Around 400 illegal migrants have arrived on the Spanish coast since last Friday. Gran Canaria, the Balearics and Almería have been the main destinations for the small boats. In the early hours of Sunday morning, the Maritime Rescue Service rescued 236 migrants from a small boat that was found adrift and without an engine 232 miles south of the island of Gran Canaria.
The National Maritime Rescue Centre received an alert from the vessel Teos reporting the presence of a cayuco boat stopped alongside with numerous people on board. While the vessel proceeded to secure the boat with a rope, it requested assistance, as it did not consider it safe to carry out further operations. The cayuco no longer had an engine and was adrift.
The Maritime Rescue Centre in Las Palmas therefore mobilised the guard vessel Urania, which at 2.15 a.m. on Sunday rescued 236 people of sub-Saharan origin, including men, women and children. They were transferred to the port of Arguineguín. In Almería, the Red Cross’s emergency response and humanitarian assistance teams (ERIE-AHI) attended to a total of 140 migrants located in small boats or who had reached the province’s coast by their own means since last Friday in the fishing port of Almería.
Sources from the organisation have confirmed to Europa Press that the teams have been activated on a dozen occasions, most of them on Sunday, when up to six operations were carried out to assist groups of up to 33 people.

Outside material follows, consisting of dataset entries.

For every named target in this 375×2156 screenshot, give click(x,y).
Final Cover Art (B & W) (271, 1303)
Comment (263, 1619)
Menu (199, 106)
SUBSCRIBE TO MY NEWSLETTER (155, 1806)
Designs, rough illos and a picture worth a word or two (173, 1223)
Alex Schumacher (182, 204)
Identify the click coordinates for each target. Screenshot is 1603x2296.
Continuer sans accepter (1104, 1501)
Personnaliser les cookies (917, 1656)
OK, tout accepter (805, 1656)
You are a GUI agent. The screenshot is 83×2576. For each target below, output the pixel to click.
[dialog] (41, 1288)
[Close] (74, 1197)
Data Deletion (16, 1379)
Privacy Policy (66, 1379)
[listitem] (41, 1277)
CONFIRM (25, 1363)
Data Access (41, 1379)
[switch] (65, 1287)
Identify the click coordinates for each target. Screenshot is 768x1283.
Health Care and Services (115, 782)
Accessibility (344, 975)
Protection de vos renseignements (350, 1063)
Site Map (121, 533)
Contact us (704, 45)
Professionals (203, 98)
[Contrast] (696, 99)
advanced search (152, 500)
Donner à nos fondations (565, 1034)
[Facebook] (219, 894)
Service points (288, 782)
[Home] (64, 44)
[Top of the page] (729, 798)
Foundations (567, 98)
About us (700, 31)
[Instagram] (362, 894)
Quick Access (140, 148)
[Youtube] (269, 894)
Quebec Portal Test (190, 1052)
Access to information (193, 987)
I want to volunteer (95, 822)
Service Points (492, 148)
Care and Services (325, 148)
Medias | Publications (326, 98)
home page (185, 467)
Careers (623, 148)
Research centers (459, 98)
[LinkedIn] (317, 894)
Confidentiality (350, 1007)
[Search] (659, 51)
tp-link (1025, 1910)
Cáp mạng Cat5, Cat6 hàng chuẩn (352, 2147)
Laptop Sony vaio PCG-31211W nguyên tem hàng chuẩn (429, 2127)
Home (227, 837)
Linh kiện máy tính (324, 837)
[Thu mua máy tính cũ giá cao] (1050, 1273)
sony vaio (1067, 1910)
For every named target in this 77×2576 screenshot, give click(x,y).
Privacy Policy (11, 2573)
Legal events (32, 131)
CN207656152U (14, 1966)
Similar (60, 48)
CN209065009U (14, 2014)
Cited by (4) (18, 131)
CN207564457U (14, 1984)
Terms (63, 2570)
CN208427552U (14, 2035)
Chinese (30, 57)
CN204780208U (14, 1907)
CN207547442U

In line with this, and based on the work of the emergency and rescue services, 22 people were handed over to the Red Cross on Friday, another 18 on Saturday and 100 on Sunday.
There have been reports of migrants rescued at different points along the Almeria coast, from El Playazo de Vera to the Cabo de Gata area and San Miguel beach in El Ejido, in the Poniente area.
In the Balearic Islands, the search for the 12 migrants who went missing when a boat sank off Cabrera and the three who went missing when a boat sank south of Mallorca has been suspended.
This was confirmed on Monday by the Maritime Rescue Service, which explained that no more resources will be deployed to carry out search operations, although warnings will be issued to sailors in case they make any sightings.
The boat from which 12 migrants jumped was rescued on Friday afternoon about 36 miles southwest of Cabrera. A total of 26 people were travelling on board. Meanwhile, three migrants were being searched for after going missing from a boat that sank last Wednesday south of Mallorca, after drifting for about six days.